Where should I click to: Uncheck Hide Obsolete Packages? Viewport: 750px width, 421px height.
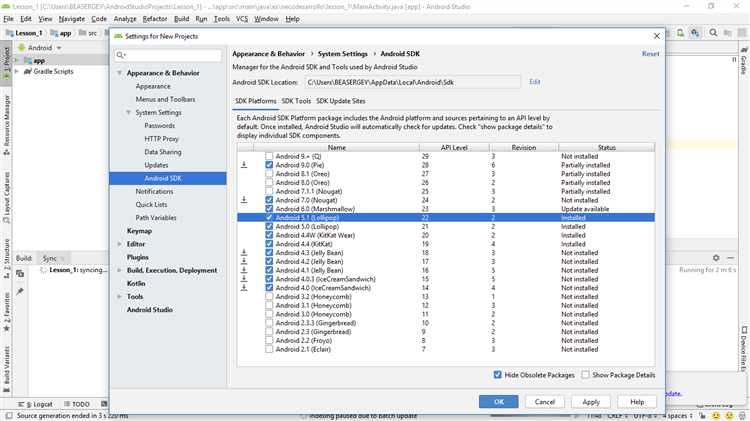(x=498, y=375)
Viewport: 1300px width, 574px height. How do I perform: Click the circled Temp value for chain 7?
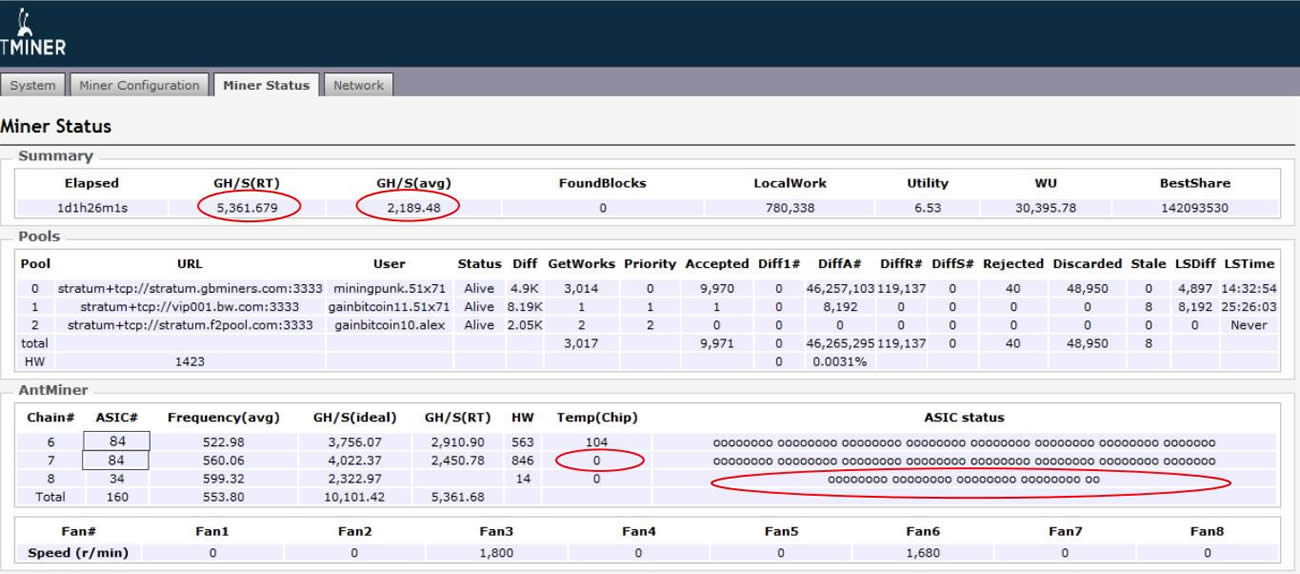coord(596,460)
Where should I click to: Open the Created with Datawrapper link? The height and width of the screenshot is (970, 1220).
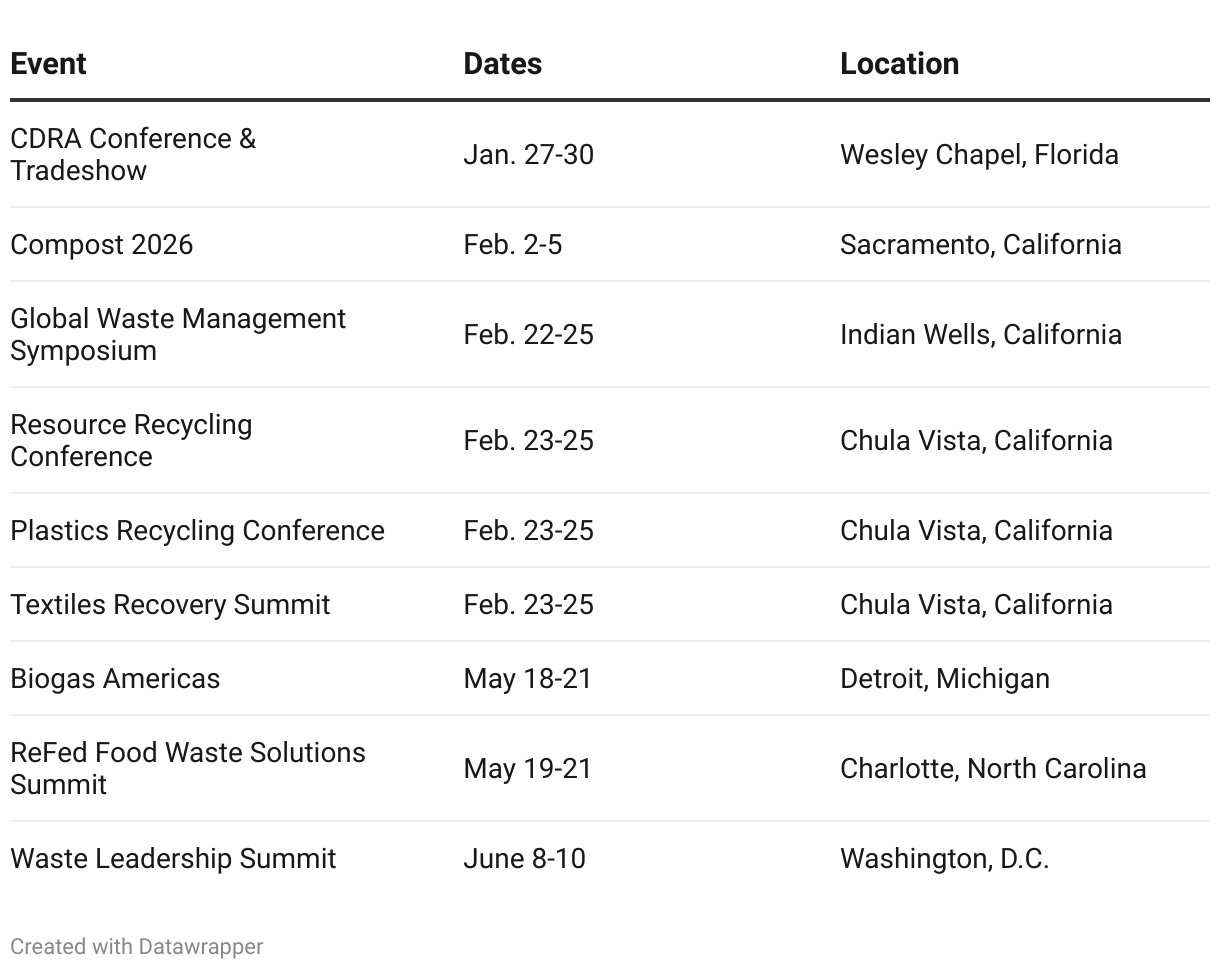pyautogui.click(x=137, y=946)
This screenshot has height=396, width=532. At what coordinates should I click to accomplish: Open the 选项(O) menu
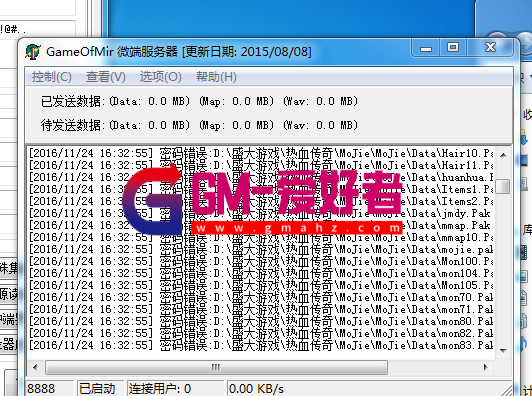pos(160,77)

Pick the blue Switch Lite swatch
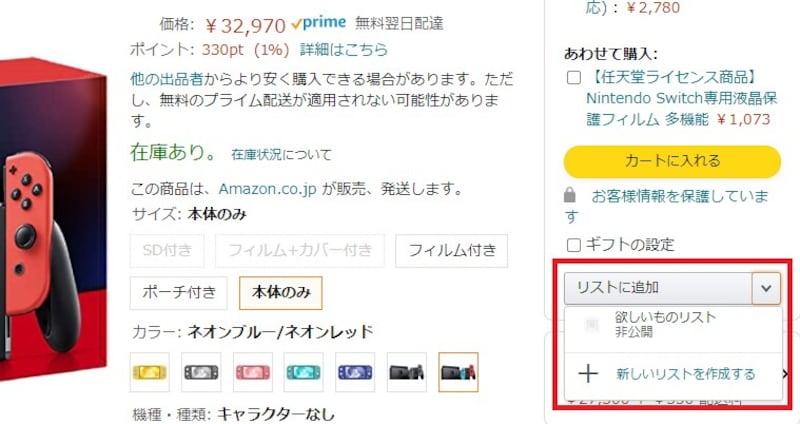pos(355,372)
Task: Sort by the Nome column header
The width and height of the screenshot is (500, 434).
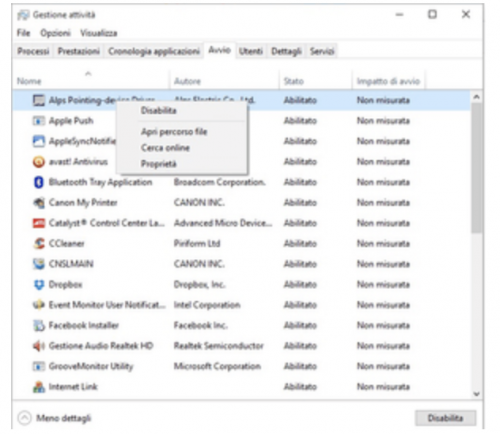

** What you have to do **
Please retype the listing in full, exactly as given, and skip every image.

** Written answer **
Where should I click to: Uncheck Hide Obsolete Packages? Viewport: 750px width, 421px height.
(x=498, y=375)
Viewport: 1300px width, 574px height. How do I perform: Click the circled Temp value for chain 7?
coord(596,460)
Where should I click to: Open the Created with Datawrapper link? The height and width of the screenshot is (970, 1220).
pyautogui.click(x=137, y=946)
This screenshot has height=396, width=532. At what coordinates should I click to accomplish: Open the 选项(O) menu
pos(160,77)

Pick the blue Switch Lite swatch
pos(355,372)
Task: Sort by the Nome column header
The width and height of the screenshot is (500, 434).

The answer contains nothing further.